Par cette performance intitulée Emballé, Daniel Suter critique la société de consommation où tout est industrialisé, emballé, consommé, où tout, même les hommes, est converti en produit. Dans ce cadre, le plastique à bulles acquiert une valeur symbolique, tandis que l’emballage des acteurs de la performance et la musique traduisent notre situation sociale dans laquelle la surcommation condamne les hommes à devenir de véritables produits.

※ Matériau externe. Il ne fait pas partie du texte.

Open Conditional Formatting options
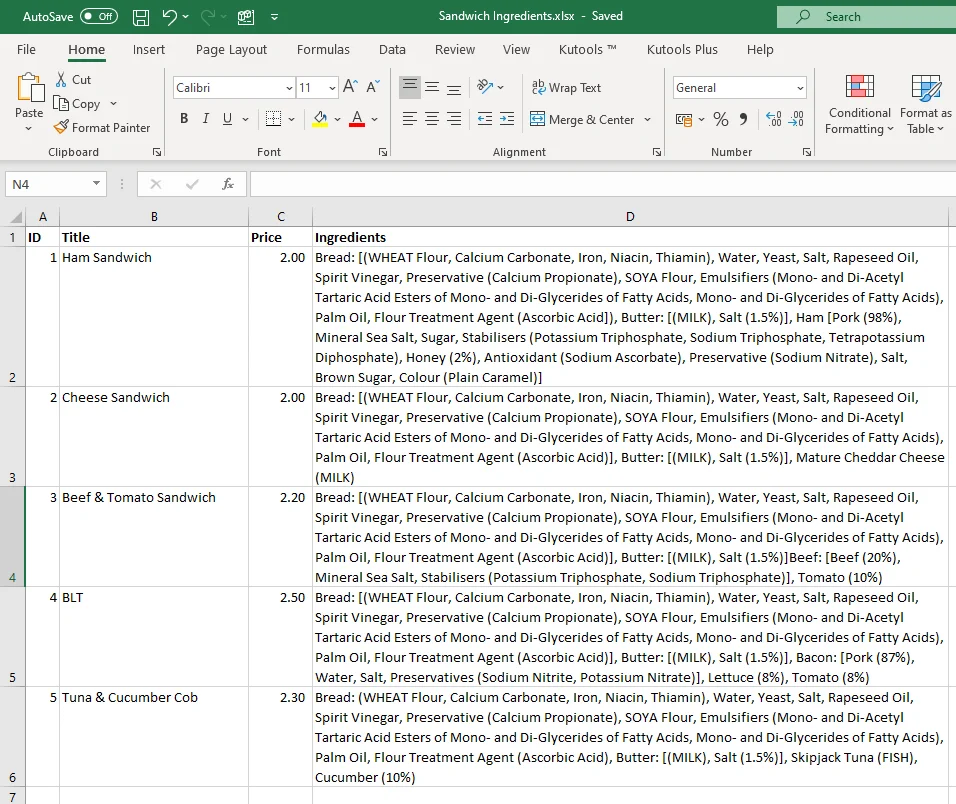The height and width of the screenshot is (804, 956). click(x=858, y=103)
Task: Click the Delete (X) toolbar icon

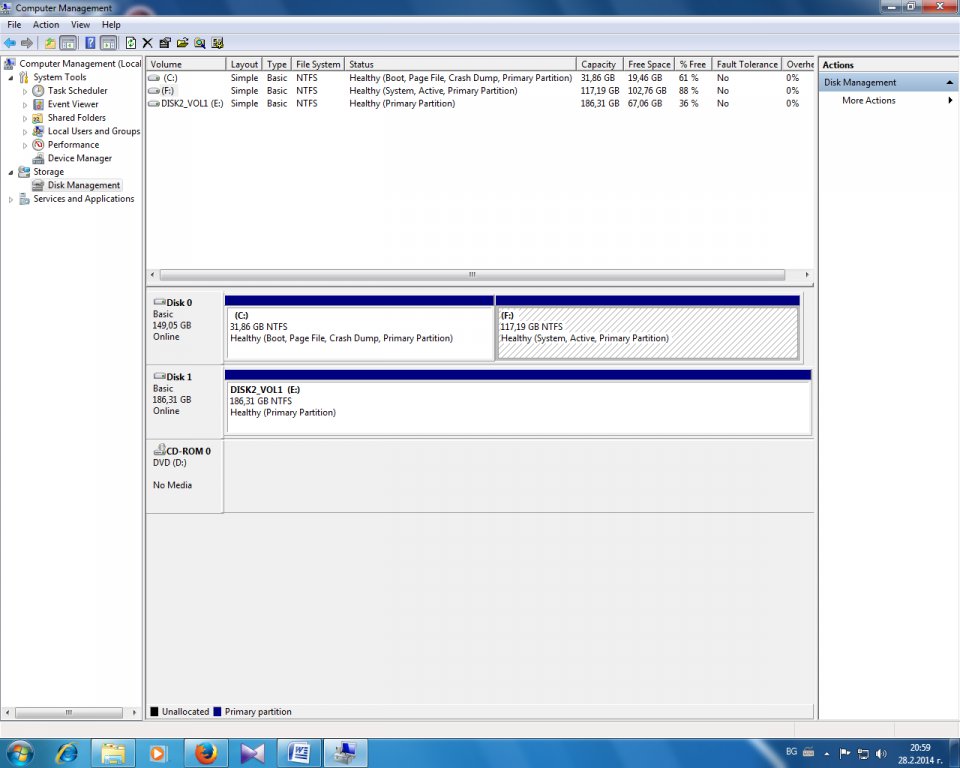Action: pyautogui.click(x=148, y=43)
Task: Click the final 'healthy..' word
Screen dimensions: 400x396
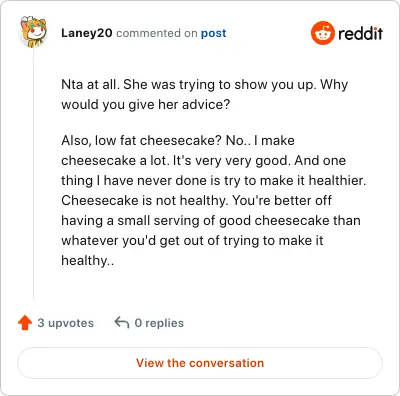Action: [x=88, y=260]
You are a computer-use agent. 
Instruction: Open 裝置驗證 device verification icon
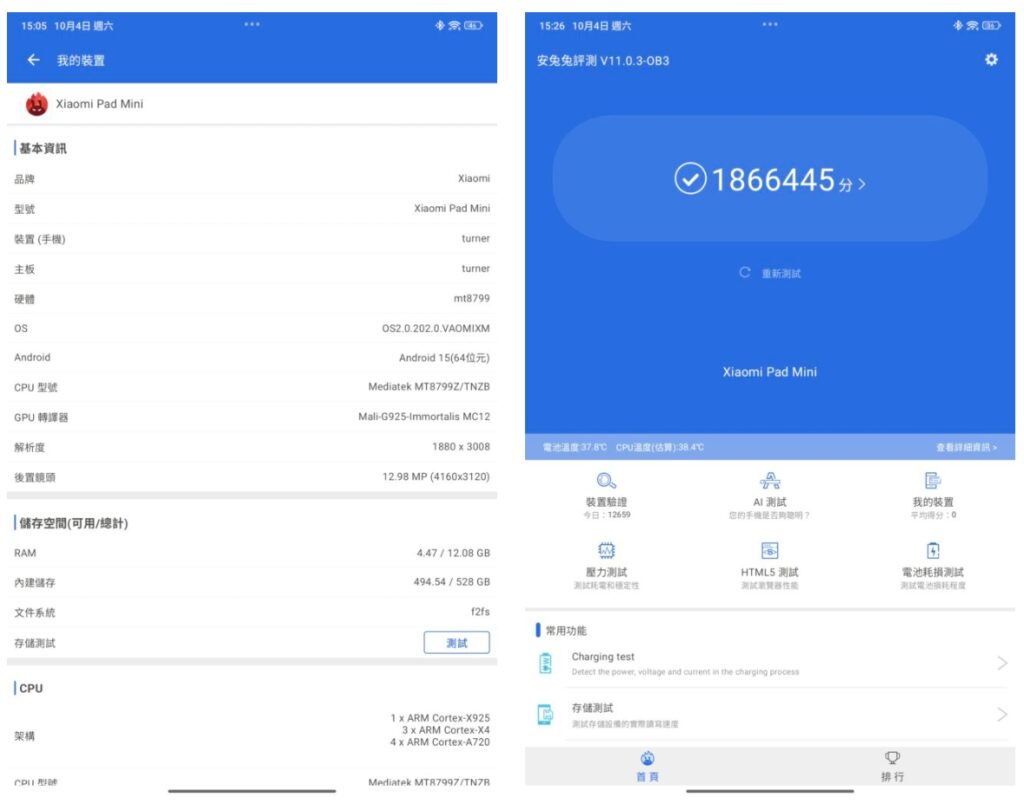(x=607, y=481)
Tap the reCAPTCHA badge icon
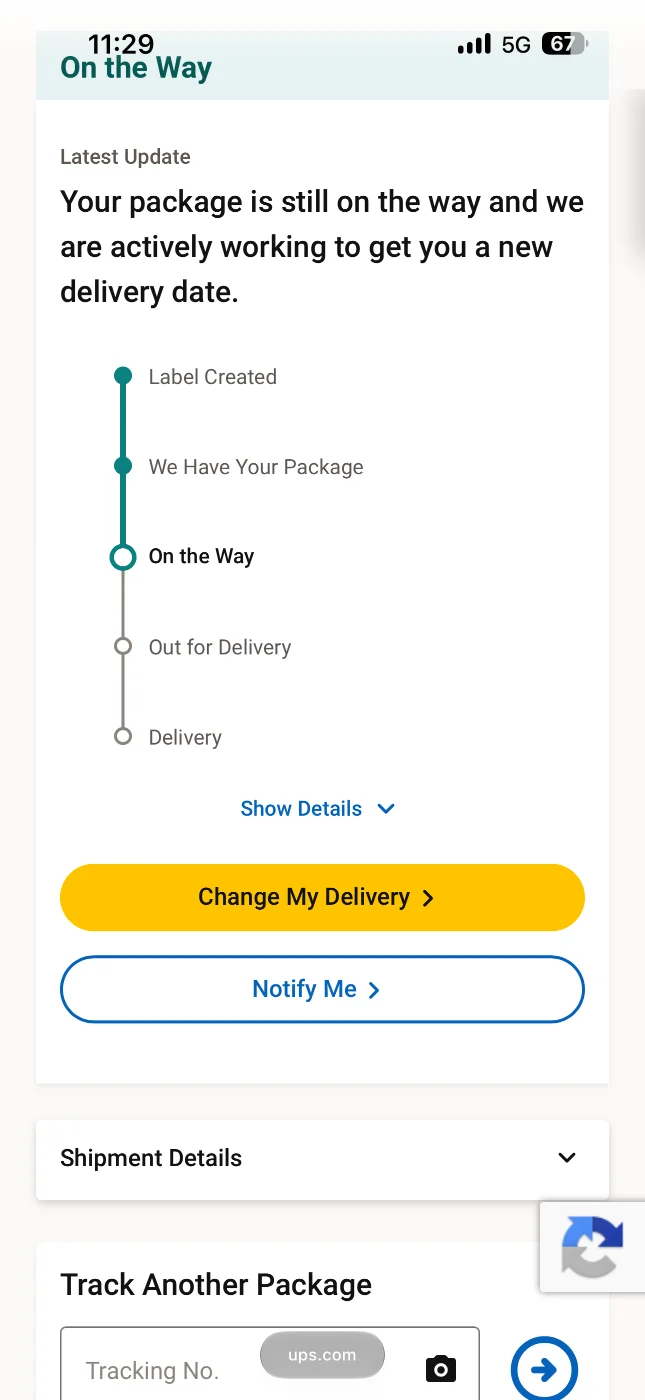The width and height of the screenshot is (645, 1400). pos(592,1246)
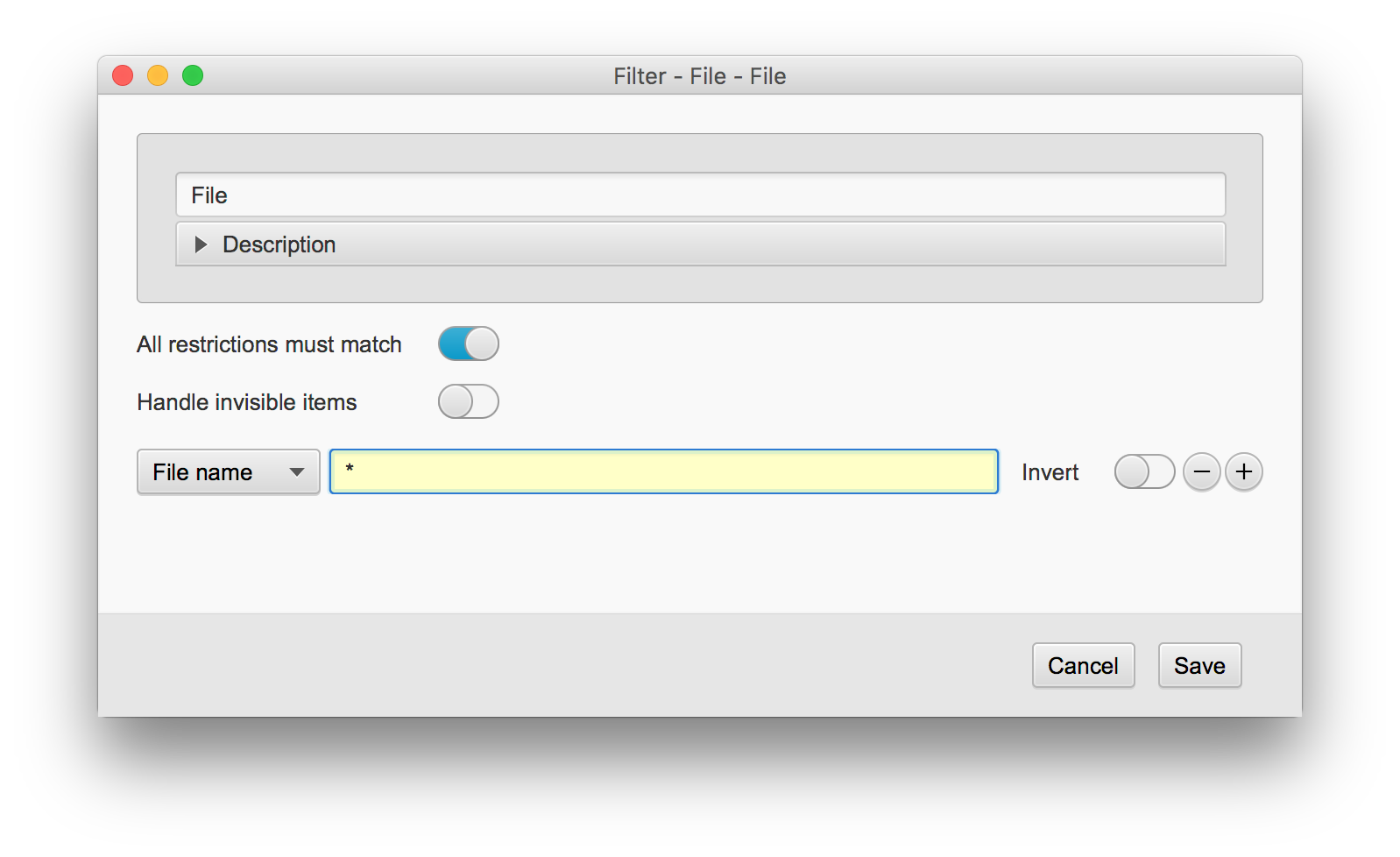Maximize the window with the green button
The image size is (1400, 857).
tap(193, 76)
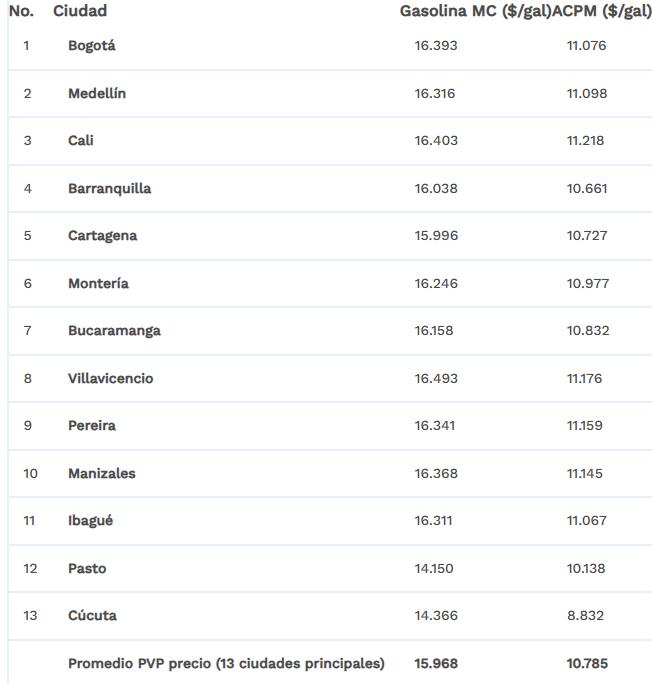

Sous l’inhumain et hermétique emballage, Daniel Suter a placé des individus dont la personnalité, les sentiments, la vulnérabilité sont pris au piège de la société de consommation. La blancheur froide et poétique de leurs visages traduit leur souffrance devant la perte de l’humain. Si leur tête est la seule partie du corps à échapper au recouvrement, elle est surmontée d’un casque audio, c’est-à-dire enveloppée dans un bain sonore tout aussi froidement technologique que le plastique. Enfin, la silhouette androgyne des acteurs exprime la menace prochaine d’indistinction entre les sexes.

Pourtant, ce plastique qui symbolise l’asphyxie de l’humain est aussi fragile que ses bulles d’air qui craquent sous nos pieds. Comme pour signifier que les valeurs de la société contemporaine sont elles aussi fragiles et superficielles.

Face à cette situation, Daniel Suter et Benedikt Schiefer tentent de retrouver le chemin qui conduit à l’intérieur de chacun. C’est pourquoi les voix scandent en allemand, anglais et français un vers extrait du poème intitulé Mode d’emploi: «Il faut du temps pour regarder à l’intérieur».

Daniel Suter et Benedikt Schiefer, Emballé, 2002. Performance.